I change into my uniform and then leave the compartment before the kids get back. There's one more stop I need to make, before I go. Just in case.
When I get there, Haymitch is already at Katniss' bedside. "Soldier Gale Hawthorne," he greets me flatly. I ignore him, sitting carefully on the bed beside her right hip.
She is still unconscious, sleeping off the powerful sedative they gave her. Her hair is still in its braid but tangled and mussed, and even in sleep, there is that little crease, right between her eye brows, that tells me she's worried. Even knocked out she still can't relax, still can't let it all go. This is the depth of the effect that Snow has had on her.
I hate him with a passion that terrifies me. For what he's done to my Catnip, for what he's done to Peeta, for what he's doing to us all. So much blood on that man's hands.

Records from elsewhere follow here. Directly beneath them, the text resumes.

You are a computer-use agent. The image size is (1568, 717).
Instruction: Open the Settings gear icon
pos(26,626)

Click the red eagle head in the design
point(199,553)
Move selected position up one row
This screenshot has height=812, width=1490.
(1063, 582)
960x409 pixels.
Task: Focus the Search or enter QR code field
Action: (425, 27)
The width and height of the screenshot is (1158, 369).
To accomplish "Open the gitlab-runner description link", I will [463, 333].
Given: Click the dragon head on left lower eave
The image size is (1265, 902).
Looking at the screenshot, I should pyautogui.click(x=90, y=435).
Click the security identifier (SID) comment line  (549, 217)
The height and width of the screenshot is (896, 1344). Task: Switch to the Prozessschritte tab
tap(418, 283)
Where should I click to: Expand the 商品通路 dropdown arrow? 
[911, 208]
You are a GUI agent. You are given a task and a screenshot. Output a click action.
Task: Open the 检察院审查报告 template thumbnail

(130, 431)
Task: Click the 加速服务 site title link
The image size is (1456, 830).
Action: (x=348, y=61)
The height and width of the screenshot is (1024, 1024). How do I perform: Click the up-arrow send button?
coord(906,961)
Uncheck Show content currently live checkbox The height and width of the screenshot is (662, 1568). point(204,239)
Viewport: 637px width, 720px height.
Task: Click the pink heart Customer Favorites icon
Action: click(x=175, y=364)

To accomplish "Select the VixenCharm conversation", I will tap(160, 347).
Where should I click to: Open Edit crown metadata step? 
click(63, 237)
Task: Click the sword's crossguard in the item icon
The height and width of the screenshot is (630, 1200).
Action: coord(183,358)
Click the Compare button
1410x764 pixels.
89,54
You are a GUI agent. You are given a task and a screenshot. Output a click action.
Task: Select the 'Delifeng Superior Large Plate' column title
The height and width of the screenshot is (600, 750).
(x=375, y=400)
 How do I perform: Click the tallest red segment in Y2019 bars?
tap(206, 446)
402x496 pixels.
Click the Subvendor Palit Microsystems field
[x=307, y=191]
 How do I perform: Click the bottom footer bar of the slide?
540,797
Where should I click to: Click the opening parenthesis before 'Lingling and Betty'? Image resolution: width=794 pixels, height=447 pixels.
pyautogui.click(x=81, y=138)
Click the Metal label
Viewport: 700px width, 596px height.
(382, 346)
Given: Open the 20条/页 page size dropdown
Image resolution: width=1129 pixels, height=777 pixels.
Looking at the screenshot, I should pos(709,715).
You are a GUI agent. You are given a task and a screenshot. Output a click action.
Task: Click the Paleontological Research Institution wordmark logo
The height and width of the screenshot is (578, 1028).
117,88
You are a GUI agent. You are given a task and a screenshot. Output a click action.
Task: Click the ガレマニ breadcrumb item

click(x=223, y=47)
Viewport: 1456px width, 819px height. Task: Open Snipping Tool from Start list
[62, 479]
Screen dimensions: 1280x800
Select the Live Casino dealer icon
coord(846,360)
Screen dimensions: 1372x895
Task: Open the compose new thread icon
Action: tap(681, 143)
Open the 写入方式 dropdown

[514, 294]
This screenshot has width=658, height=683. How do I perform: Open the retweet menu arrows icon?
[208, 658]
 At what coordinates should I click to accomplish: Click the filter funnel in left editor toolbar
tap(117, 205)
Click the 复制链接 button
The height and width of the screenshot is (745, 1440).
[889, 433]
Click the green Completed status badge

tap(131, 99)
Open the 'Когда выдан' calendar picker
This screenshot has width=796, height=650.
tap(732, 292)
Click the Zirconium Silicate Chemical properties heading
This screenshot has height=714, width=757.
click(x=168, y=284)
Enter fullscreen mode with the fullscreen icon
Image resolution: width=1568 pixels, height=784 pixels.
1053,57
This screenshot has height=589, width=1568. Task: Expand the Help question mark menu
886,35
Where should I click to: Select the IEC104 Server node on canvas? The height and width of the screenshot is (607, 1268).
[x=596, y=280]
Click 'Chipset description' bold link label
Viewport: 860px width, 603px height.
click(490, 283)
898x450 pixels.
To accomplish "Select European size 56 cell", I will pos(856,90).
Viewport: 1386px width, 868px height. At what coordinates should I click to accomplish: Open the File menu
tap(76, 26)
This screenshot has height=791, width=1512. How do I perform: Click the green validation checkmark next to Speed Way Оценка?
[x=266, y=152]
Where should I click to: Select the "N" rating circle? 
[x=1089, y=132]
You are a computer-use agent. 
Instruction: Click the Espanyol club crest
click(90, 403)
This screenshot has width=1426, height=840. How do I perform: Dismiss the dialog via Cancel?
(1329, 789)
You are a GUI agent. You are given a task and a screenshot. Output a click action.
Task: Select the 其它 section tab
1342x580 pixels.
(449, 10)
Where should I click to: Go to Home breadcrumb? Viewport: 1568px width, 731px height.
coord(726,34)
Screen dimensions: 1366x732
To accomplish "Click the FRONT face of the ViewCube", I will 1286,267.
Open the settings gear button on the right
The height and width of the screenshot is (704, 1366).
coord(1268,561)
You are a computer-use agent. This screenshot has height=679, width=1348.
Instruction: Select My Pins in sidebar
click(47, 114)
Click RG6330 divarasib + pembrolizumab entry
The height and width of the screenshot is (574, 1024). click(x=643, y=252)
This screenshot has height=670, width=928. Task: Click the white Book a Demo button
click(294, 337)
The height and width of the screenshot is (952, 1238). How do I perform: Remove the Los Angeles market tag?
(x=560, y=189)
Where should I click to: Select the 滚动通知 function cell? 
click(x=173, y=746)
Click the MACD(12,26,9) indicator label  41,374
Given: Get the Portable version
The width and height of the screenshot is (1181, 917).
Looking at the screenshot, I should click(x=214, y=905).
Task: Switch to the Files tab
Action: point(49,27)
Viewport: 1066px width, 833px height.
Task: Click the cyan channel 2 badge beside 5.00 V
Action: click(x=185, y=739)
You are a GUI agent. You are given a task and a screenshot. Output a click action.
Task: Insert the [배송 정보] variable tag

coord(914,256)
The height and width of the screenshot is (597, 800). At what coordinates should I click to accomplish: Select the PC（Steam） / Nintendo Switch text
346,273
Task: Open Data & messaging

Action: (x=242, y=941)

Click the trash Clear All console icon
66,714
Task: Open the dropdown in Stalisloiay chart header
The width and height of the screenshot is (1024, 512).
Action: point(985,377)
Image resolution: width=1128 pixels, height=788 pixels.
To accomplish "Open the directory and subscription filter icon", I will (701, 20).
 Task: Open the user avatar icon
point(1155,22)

Looking down at Katniss, I memorize everything about her. The girl who used to be my Catnip - no, not mine, never mine, I remind myself- with that smooth olive skin, so like my own that we could be siblings, that dark, straight hair woven into its customary braid. I wonder what it would look like if she left it loose about her shoulders, still wavy from the plaits. I wonder if she will wear it down when she marries Peeta one day, if we're able to get him home.
"Why are you doing this?" Haymitch says, interrupting my reverie. His voice holds none of the scorn that I expect; if anything, he sounds curious. "Are you hoping that you'll die over there and you won't have to watch her love him anymore? Or maybe you think your good deed will make her love you back?"
"No," I answer, my mother's words running through my head, surprised to find that they're true. "I'm going because what Snow is doing to Peeta is wrong, and if I get a chance to get him out of there and bloody Snow's nose at the same time… well then all the better."
Haymitch grunts. "You're a better man than I am, kid. What'd this girl do to deserve all you decent men chasing after her?"
I raise my eyebrows at him. "I think you know. I think you know exactly why we love her." And as I turn back to Katniss, I think I hear him mutter "I wish I didn't."
I reach towards her, caressing the ridge of her cheekbone with my thumb. This may be the last time I'll touch her. "Bye Catnip," I whisper, "I'm going to bring him back for you. Let's hope the odds are in our favor this time."